=== EXTRACT TO READ ===
------------

At some point this "singleton"-ness should be auto-detected (there is
inlined code in SPEC 2k lucas that would benefit from constant propagation,
and SPEC 2k6 libquantum that uses a related concept - change / restore
of a global in a function to the net effect that the function should not be
considered clobbering it).

Richard.

> Jakub


Re: Functions that are CSEable but not pure

2012-10-04 Thread Jason Merrill

On 10/04/2012 01:15 PM, Richard Guenther wrote:

That is, I am confused about the distinction you seem to make between
the static variable 'initialized' and the global 'init_count'.


The distinction is that "initialized" is an implementation detail that 
once set is never cleared; it is the mechanism by which only the first 
call has side effects.


init_count is a normal user variable.

Jason



Re: Functions that are CSEable but not pure

2012-10-04 Thread Jakub Jelinek
On Thu, Oct 04, 2012 at 07:08:02PM +0200, Richard Guenther wrote:
> But isn't it a fact that it _cannot_ modify init_count?  If the second call
> is CSEable then it cannot have side-effects that are observable at
> the call site.  Is the following an example you would consider to fall
> under your CSEing?
> 
> int init_count;
> int data;
> int initialized;
> 
> void init()
> {
>   if (!initialized)
> {
>   data = ++init_count;
>   initialized = 1;
> }
> }
> 
> inline int *get_me() __attribute ((pure));
> inline int *get_me()
> {
>   init ();
>   return &data;
> }
> 
> int sink;
> 
> int main()
> {
>   sink = init_count;
>   int *p = get_me();
>   if (init_count != 1)
> __builtin_abort();
>   initialized = 0;
>   int *q = get_me();
>   if (init_count != 2)
> __builtin_abort();
>   return *p + *q;
> }

The above isn't a singleton function, as you are clearing initialized,
therefore it doesn't have the properties the thread_local var get_address
wrapper has.  The singleton function really is
void singleton (void)
{
  static __thread bool initialized;
  if (!initialized) {
initialized = true;
call_some_function_that_may_modify_memory ();
  }
}
and has side effects just first time in a thread.

Jakub


Re: Functions that are CSEable but not pure

2012-10-04 Thread Richard Guenther
On Thu, Oct 4, 2012 at 7:08 PM, Richard Guenther
 wrote:
> On Thu, Oct 4, 2012 at 5:22 PM, Jason Merrill  wrote:
>> On 10/04/2012 09:07 AM, Richard Guenther wrote:
>>>
>>> Ugh.  Especially with the above (you can DCE those calls) makes this
>>> severly mis-specified ... and any implementation error-prone (look what
>>> mess our losely defined 'malloc' attribute opened ...).

------------

=== WHAT YOU HAVE TO DO ===
Return the stretch of the thread above on functions that are CSEable but not pure, starting with "The above isn't" and going on through "in a thread.", copied word for word.

------------

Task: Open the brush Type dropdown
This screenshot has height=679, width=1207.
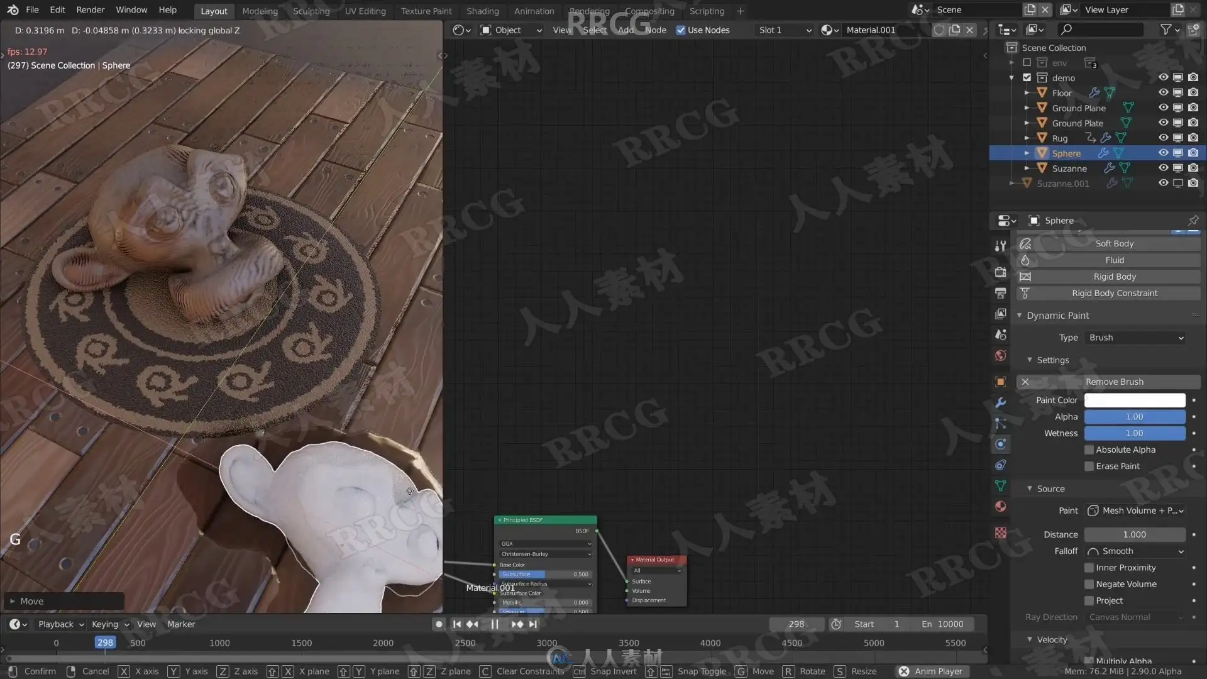Action: 1135,338
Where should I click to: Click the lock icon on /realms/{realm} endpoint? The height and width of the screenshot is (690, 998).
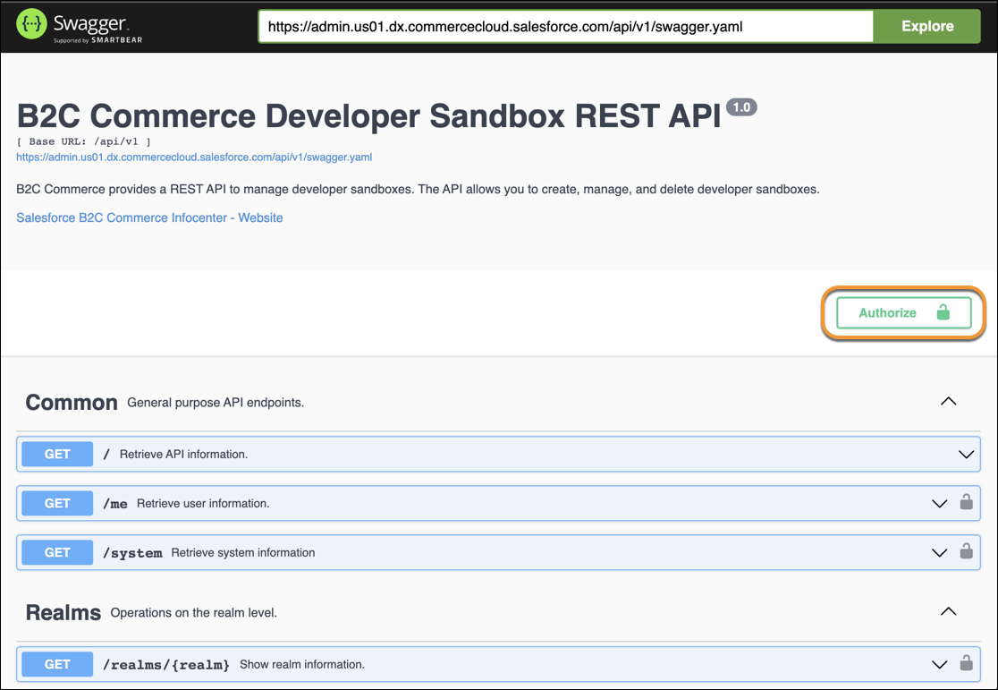[966, 662]
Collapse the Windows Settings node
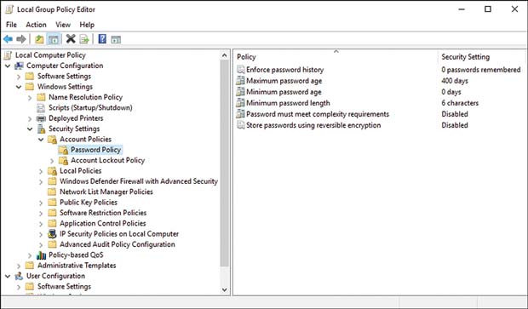Screen dimensions: 528x309 pos(19,87)
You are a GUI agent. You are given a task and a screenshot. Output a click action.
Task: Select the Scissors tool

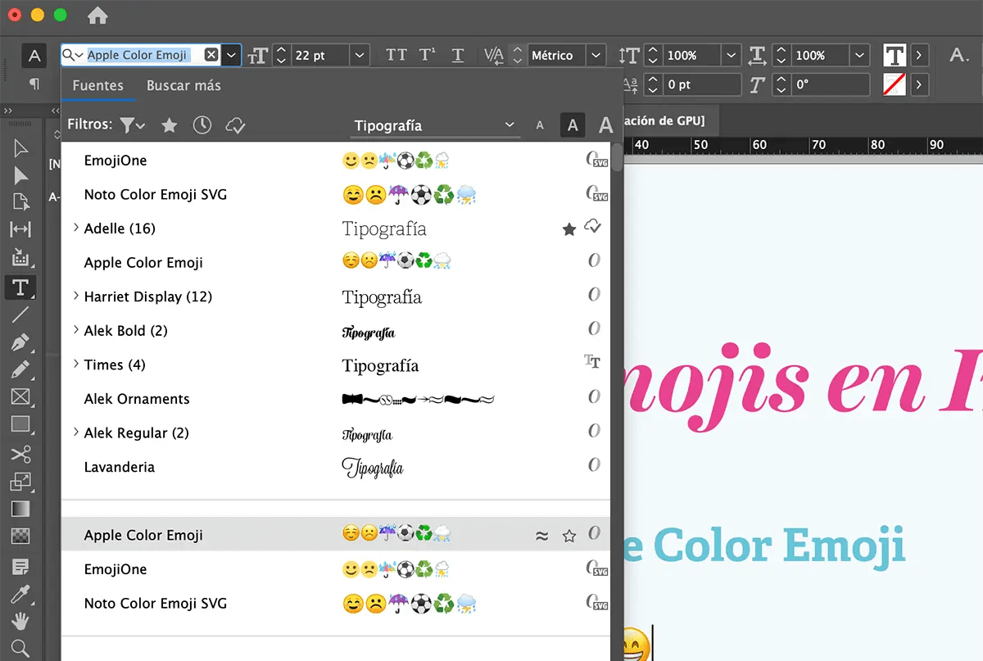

------------

=== EXERCISE RESULT ===
The above isn't a singleton function, as you are clearing initialized,
therefore it doesn't have the properties the thread_local var get_address
wrapper has.  The singleton function really is
void singleton (void)
{
  static __thread bool initialized;
  if (!initialized) {
initialized = true;
call_some_function_that_may_modify_memory ();
  }
}
and has side effects just first time in a thread.